DIRECTIONS FOR THIS TASK —
When a line of the records contains "computer", copy it.

DATASET CONTENT —
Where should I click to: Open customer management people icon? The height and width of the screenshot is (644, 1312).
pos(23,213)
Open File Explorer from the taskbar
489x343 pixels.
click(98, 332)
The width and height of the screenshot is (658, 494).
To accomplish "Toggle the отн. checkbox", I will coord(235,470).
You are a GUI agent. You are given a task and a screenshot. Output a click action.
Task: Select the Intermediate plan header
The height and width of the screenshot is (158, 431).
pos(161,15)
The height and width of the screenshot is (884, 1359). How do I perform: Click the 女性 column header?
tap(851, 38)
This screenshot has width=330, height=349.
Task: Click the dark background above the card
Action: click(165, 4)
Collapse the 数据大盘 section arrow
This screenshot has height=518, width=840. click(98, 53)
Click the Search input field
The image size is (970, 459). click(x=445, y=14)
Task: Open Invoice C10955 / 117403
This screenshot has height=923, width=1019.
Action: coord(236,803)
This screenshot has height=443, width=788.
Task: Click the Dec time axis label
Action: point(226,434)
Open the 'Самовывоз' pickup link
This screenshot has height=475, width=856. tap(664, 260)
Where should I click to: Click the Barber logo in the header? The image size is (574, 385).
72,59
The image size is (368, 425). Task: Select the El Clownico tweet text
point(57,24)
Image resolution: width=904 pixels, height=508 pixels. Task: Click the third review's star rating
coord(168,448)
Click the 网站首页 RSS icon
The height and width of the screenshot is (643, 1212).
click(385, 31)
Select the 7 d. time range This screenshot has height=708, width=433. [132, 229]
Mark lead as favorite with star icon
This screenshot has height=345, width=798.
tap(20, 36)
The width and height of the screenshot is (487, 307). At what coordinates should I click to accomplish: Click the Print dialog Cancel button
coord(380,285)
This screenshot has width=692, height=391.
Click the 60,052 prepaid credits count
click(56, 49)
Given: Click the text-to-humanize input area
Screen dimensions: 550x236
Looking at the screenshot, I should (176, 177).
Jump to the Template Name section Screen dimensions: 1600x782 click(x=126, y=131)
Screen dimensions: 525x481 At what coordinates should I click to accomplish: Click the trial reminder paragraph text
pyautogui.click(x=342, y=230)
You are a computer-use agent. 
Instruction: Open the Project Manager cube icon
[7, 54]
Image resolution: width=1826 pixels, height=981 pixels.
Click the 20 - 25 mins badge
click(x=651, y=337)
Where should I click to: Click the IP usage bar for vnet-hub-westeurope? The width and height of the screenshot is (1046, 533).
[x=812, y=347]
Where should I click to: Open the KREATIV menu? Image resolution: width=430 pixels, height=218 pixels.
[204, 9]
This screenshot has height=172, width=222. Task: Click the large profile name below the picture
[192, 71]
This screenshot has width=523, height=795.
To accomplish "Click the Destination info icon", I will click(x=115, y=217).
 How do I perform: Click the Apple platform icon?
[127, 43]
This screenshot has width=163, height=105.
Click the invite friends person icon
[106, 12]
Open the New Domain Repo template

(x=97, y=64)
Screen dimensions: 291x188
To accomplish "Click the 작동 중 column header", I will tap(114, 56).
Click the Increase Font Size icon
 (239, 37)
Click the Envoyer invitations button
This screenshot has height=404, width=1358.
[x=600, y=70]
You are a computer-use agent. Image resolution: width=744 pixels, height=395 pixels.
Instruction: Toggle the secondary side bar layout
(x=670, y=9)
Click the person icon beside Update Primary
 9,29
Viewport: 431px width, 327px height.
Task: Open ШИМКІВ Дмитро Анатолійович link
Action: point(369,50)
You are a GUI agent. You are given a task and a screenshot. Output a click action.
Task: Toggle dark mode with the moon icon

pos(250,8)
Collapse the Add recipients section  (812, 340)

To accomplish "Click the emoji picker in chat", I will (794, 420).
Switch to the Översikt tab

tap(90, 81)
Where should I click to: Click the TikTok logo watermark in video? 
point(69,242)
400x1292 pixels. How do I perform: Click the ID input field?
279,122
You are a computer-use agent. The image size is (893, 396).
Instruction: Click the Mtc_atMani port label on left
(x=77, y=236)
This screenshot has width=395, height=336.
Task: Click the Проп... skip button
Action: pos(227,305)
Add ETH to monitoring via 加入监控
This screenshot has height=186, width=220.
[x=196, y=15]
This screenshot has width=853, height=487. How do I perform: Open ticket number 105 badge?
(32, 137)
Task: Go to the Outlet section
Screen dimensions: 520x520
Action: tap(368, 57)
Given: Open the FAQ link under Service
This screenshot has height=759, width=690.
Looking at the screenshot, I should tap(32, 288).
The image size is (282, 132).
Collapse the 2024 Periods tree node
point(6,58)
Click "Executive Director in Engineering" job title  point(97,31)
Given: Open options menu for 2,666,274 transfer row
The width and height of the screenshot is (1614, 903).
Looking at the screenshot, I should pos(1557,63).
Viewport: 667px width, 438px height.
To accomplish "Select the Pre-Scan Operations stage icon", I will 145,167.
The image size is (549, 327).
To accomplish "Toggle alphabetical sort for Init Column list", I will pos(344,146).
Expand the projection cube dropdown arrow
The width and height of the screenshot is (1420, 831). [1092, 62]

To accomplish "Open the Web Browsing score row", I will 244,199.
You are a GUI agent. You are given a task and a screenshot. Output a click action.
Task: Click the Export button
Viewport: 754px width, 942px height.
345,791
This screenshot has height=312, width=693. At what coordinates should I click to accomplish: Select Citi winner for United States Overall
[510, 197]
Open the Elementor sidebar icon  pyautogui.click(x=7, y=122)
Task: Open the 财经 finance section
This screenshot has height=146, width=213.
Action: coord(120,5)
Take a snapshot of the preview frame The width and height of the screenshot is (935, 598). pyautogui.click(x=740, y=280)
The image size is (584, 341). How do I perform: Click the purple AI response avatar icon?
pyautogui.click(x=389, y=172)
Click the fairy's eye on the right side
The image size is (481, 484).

SOLUTION FOR THIS EXERCISE —
You are a computer-use agent. 
You are a computer-use agent. Image resolution: width=744 pixels, height=395 pixels.
You are a computer-use agent. The image size is (893, 396).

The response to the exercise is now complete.